Where the string "emoji" occurs in a line of the data below, that line should be copied.

_Saved entries_

______________________________

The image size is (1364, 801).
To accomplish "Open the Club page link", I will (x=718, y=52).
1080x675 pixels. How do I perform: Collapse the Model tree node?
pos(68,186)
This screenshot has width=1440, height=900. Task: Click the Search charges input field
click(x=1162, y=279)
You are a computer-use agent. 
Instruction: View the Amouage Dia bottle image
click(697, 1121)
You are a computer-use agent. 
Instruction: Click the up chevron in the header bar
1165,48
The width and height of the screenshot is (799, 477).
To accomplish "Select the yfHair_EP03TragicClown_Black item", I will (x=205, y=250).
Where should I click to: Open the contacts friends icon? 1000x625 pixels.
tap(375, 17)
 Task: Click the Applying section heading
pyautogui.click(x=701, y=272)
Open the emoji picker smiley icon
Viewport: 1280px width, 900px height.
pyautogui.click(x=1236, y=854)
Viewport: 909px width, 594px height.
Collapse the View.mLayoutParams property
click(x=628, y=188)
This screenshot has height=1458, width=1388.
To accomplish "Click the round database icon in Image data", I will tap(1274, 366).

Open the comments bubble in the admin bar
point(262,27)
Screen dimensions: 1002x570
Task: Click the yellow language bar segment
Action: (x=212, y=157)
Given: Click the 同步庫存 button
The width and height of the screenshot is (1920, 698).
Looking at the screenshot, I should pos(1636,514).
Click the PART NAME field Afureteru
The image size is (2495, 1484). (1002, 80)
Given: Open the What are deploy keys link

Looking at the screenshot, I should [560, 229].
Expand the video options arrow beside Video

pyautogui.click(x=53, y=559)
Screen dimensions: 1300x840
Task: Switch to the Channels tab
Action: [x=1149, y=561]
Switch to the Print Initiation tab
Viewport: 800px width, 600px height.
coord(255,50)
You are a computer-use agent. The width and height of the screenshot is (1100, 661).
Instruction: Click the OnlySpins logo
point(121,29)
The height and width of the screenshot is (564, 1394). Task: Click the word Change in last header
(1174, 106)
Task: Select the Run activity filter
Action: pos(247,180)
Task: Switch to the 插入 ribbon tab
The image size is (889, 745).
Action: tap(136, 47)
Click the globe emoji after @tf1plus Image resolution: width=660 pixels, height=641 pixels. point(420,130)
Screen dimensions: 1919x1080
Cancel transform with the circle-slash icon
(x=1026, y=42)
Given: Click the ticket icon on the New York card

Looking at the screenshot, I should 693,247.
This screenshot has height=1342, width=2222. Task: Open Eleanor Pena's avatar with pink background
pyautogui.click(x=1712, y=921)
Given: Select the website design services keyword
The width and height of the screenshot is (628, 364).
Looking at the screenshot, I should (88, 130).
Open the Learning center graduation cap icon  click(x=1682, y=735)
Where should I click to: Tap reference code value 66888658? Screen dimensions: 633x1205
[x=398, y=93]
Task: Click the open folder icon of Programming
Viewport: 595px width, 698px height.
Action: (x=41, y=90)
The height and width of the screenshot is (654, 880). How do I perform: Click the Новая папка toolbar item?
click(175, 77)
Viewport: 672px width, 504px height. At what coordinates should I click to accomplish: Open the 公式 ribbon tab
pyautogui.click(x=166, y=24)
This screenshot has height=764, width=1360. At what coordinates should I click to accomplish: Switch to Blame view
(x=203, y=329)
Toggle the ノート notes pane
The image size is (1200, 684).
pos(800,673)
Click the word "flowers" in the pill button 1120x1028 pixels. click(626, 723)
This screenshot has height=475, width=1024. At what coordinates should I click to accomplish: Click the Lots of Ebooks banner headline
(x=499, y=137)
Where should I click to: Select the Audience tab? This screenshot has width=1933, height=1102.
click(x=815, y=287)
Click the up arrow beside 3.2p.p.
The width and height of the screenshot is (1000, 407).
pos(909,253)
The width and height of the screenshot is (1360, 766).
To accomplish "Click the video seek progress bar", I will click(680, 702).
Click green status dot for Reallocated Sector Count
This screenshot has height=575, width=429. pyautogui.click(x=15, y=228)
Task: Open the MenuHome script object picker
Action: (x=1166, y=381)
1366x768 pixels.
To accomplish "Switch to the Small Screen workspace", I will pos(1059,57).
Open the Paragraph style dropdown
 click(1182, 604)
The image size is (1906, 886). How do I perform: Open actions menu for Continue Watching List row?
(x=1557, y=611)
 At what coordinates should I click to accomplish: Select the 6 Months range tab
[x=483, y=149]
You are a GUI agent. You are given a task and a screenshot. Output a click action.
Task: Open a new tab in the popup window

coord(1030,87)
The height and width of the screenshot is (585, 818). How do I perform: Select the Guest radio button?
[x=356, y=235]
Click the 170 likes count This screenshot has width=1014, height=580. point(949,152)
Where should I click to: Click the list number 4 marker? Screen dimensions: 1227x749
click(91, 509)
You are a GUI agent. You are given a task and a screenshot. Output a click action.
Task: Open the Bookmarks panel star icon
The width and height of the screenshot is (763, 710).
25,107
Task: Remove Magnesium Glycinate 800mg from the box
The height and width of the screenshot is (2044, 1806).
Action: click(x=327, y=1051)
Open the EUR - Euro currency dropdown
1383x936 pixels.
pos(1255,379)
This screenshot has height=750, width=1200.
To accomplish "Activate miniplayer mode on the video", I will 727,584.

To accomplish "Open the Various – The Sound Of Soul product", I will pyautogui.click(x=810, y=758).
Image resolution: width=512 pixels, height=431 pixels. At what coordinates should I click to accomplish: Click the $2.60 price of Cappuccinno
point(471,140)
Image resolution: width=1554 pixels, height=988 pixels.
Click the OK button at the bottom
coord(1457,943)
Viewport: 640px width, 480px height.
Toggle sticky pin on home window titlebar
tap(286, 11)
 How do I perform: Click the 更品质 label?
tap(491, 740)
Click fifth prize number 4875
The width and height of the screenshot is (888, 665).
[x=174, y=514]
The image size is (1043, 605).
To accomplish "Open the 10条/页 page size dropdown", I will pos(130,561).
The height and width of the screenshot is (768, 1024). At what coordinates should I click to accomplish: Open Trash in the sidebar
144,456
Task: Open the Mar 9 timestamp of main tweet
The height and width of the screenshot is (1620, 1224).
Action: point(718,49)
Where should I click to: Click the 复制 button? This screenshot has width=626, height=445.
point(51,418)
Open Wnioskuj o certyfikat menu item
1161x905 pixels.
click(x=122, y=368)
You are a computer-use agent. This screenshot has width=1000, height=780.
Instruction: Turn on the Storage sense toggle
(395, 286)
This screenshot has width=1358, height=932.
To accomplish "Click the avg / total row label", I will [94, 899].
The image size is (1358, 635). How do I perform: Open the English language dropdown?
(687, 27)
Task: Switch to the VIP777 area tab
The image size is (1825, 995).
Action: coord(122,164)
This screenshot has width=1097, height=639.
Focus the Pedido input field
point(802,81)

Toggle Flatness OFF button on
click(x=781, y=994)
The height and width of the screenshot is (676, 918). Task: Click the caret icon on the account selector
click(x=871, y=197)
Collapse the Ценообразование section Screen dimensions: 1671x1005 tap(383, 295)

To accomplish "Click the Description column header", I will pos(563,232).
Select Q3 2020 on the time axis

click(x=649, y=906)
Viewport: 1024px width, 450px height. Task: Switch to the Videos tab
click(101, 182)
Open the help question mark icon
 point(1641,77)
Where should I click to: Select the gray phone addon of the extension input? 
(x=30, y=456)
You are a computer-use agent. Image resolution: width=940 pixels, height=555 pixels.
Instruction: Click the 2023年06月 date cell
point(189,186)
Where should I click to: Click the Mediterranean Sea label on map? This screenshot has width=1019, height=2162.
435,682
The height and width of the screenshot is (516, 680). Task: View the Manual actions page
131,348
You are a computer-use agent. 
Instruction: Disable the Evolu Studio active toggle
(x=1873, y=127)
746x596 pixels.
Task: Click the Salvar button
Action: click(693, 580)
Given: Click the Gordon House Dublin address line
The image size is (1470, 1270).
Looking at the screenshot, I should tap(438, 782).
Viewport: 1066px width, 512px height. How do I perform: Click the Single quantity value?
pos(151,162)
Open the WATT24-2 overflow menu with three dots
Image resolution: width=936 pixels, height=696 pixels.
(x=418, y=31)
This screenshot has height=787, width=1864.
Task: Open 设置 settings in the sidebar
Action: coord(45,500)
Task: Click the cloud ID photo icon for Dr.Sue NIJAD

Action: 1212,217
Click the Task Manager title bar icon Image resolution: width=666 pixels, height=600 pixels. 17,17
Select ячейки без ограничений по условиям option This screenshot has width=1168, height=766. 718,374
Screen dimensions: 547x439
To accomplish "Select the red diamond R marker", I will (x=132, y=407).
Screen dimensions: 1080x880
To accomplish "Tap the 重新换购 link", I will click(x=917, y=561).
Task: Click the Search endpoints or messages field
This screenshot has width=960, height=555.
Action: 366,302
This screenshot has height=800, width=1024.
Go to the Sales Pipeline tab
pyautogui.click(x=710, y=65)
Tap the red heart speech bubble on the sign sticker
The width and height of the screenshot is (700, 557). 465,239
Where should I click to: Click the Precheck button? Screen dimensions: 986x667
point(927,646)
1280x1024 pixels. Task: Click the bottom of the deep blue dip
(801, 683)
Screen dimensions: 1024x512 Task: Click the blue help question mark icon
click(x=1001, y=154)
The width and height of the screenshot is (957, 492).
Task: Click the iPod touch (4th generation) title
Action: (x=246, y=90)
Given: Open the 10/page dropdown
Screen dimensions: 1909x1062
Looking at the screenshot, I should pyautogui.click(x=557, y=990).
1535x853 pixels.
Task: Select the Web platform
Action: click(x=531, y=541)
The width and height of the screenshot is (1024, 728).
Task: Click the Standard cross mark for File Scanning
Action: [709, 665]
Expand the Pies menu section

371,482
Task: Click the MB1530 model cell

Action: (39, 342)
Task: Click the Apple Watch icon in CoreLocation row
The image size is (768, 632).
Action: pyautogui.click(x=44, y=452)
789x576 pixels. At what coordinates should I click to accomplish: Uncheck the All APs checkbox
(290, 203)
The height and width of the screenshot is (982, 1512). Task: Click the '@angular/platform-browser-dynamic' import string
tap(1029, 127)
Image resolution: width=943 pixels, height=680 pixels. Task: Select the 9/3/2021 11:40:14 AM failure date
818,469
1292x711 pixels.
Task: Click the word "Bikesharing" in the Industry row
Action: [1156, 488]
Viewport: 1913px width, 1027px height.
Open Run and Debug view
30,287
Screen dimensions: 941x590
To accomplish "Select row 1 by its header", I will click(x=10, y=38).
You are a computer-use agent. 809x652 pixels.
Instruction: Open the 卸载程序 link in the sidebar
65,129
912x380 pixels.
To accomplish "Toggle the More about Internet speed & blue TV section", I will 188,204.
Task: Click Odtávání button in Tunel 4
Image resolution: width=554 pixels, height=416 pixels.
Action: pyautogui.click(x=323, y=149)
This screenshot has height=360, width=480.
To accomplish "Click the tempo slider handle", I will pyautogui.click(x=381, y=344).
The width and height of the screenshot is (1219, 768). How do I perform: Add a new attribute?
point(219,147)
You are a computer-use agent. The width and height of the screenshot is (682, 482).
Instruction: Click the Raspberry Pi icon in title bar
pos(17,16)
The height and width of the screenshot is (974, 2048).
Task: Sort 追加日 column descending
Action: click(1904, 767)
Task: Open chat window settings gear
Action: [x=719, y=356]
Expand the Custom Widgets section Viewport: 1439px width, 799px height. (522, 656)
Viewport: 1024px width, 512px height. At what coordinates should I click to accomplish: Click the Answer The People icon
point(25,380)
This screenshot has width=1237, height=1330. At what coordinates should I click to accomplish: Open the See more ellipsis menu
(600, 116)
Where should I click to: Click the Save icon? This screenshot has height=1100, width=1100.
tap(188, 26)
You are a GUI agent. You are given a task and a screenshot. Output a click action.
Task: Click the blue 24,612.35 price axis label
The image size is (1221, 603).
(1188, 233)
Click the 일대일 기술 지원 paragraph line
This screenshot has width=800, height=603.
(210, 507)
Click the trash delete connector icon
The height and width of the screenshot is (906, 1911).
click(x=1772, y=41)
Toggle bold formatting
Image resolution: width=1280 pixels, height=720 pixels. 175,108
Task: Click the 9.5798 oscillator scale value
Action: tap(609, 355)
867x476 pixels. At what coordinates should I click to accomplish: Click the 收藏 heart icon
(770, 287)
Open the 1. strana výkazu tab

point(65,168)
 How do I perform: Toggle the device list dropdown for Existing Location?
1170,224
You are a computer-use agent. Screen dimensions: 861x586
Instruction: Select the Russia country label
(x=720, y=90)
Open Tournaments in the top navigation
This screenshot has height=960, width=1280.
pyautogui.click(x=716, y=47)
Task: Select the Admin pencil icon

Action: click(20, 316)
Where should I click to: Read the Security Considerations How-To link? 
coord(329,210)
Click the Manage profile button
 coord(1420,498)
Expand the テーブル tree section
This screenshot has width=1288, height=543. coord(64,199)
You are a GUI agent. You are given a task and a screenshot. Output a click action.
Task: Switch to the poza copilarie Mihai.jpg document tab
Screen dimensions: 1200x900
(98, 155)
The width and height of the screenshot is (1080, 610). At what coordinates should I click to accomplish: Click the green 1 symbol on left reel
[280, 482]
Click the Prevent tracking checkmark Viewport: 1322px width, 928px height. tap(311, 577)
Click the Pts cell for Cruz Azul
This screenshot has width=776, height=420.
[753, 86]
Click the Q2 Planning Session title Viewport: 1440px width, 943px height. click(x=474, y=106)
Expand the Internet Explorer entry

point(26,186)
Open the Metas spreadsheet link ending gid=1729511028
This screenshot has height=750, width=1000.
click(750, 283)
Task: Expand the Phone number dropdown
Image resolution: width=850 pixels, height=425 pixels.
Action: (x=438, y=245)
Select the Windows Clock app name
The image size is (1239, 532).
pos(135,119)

______________________________

_Answer for the task_
Open the emoji picker smiley icon
Click the globe emoji after @tf1plus Image resolution: width=660 pixels, height=641 pixels. point(420,130)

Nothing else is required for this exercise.